**Exercise prompt**
Filter the data below for the string "Help" and copy each matching line.

___ Recorded data ___

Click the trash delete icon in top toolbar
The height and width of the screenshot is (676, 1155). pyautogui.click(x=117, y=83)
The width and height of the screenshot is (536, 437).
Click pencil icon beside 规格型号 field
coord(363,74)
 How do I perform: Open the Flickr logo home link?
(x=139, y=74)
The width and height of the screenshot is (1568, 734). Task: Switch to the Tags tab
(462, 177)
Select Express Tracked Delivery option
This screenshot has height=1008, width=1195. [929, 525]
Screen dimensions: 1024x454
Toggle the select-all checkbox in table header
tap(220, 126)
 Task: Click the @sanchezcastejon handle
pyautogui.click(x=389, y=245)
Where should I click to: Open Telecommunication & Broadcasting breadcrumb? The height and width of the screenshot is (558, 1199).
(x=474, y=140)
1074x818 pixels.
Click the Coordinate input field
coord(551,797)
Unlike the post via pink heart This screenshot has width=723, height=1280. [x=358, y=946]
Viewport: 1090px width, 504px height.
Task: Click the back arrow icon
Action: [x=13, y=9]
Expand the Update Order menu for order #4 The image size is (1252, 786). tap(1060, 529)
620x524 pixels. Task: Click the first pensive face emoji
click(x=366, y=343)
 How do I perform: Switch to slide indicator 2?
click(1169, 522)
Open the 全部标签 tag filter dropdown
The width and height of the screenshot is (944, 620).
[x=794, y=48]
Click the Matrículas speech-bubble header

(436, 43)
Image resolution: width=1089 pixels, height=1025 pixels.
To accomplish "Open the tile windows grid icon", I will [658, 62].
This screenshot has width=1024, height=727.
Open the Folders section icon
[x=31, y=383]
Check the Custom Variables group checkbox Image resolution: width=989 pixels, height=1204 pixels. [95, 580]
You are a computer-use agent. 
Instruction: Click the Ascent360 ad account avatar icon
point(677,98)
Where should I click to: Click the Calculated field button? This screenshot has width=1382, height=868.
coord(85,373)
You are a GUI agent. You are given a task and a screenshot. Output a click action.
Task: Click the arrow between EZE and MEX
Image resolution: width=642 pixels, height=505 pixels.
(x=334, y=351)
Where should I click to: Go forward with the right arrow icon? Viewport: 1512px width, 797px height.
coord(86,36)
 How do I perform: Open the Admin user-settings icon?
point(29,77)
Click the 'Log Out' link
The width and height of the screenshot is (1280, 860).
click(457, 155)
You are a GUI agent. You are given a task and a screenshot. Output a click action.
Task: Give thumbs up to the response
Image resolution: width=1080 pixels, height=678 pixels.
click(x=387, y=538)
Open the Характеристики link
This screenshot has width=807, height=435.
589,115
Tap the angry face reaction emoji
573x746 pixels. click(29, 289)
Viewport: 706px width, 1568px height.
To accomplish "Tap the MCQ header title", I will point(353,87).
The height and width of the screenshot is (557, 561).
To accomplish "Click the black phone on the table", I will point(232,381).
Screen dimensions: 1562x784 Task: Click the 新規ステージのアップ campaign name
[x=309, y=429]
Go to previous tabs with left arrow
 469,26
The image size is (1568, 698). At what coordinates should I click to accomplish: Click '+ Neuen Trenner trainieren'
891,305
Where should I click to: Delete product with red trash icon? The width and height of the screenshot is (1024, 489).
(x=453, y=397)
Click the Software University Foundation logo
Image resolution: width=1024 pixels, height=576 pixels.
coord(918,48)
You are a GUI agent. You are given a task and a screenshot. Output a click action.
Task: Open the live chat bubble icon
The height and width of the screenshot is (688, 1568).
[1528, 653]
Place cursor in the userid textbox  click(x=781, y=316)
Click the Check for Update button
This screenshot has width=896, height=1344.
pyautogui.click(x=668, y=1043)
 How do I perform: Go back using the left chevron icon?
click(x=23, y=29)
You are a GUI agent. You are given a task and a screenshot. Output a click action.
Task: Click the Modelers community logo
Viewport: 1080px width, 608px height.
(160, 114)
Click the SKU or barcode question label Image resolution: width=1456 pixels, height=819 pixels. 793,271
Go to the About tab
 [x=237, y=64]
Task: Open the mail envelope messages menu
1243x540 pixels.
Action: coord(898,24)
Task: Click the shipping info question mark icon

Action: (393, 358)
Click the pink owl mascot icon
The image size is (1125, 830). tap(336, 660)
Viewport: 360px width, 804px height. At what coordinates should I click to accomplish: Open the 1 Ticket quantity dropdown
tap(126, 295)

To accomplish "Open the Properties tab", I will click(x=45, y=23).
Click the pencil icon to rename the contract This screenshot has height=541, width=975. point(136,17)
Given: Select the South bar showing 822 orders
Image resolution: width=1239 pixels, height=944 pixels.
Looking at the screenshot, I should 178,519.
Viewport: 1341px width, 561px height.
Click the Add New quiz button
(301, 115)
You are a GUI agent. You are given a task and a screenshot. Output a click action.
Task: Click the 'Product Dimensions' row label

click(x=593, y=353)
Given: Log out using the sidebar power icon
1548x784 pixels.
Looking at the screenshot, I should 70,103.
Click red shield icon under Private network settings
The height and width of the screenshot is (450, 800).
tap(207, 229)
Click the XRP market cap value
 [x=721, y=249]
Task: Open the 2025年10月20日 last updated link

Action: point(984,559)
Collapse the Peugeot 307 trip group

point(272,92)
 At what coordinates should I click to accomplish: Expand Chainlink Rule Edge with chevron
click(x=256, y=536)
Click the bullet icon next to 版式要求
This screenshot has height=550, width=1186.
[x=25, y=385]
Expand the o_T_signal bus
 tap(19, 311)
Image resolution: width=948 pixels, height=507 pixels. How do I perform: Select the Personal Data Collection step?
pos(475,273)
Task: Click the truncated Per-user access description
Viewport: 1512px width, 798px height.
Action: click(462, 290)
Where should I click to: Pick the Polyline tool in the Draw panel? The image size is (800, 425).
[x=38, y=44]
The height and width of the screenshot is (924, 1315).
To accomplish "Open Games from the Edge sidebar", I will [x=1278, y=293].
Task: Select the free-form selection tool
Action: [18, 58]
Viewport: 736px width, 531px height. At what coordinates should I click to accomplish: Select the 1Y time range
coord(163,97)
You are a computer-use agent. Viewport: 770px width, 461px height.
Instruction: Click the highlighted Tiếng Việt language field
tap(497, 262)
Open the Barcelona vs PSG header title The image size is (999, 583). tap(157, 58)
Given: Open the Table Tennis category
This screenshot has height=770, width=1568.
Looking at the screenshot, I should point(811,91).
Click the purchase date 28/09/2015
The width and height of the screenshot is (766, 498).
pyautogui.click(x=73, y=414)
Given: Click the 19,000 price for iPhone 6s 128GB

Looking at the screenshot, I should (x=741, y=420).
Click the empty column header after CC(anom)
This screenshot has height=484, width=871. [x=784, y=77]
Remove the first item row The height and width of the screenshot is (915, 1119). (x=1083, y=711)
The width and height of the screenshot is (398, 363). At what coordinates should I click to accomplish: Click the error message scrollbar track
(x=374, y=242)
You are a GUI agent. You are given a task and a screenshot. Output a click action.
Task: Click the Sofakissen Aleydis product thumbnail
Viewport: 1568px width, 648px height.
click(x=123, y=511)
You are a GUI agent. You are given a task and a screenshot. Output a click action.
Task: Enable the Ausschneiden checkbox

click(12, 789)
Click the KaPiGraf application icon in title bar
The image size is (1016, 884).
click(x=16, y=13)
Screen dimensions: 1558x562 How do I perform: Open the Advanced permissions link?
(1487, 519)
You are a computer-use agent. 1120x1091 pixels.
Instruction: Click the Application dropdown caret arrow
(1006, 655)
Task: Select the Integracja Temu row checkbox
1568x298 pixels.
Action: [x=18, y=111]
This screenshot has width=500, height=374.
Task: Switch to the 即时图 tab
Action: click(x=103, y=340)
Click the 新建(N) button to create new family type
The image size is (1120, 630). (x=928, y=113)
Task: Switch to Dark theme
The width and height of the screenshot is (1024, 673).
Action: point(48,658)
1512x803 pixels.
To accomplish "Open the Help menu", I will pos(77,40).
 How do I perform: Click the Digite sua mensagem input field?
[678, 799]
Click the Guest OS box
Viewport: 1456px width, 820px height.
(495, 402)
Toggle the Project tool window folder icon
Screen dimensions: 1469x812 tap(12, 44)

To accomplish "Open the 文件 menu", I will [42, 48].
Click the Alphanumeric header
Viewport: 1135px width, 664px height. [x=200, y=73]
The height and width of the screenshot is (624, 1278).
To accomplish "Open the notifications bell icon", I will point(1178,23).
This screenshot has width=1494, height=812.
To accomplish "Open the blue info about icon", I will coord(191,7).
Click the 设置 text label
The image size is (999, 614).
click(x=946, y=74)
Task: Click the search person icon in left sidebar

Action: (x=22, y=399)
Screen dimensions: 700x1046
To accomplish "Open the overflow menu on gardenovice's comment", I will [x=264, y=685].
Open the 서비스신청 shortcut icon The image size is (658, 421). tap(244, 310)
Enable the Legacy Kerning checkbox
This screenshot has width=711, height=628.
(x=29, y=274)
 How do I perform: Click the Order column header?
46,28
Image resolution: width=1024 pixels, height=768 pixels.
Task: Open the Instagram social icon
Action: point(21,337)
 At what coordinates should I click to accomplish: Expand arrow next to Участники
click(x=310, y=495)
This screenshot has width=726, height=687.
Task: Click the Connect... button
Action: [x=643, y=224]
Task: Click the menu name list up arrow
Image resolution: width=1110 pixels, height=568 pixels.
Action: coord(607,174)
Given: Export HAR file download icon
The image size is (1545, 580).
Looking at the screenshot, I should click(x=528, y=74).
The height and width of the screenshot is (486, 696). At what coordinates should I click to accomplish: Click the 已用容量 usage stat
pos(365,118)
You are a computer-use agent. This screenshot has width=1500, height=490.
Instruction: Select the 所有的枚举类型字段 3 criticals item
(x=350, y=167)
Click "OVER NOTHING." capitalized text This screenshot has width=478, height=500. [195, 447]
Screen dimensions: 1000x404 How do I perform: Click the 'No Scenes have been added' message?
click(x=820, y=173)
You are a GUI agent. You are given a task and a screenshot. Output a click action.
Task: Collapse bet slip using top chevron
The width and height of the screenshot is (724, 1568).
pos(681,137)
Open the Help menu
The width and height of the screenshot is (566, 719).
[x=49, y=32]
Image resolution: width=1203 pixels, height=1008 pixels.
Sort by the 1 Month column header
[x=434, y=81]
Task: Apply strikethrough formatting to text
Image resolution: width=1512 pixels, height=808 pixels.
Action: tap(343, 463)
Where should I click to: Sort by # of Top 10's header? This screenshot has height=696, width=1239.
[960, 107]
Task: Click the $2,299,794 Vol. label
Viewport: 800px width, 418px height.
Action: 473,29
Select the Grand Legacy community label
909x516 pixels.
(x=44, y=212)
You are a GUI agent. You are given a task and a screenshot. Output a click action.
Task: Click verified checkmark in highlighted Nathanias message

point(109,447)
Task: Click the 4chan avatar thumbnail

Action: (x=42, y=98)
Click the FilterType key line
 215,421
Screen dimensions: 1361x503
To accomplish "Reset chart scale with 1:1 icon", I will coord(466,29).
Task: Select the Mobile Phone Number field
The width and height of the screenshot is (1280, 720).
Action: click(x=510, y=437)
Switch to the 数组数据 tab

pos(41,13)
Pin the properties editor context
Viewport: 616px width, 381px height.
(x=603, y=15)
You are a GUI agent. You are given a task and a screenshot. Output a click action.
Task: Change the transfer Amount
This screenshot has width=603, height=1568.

___

**Output of the exercise**
To accomplish "Open the Help menu", I will pos(77,40).
Open the Help menu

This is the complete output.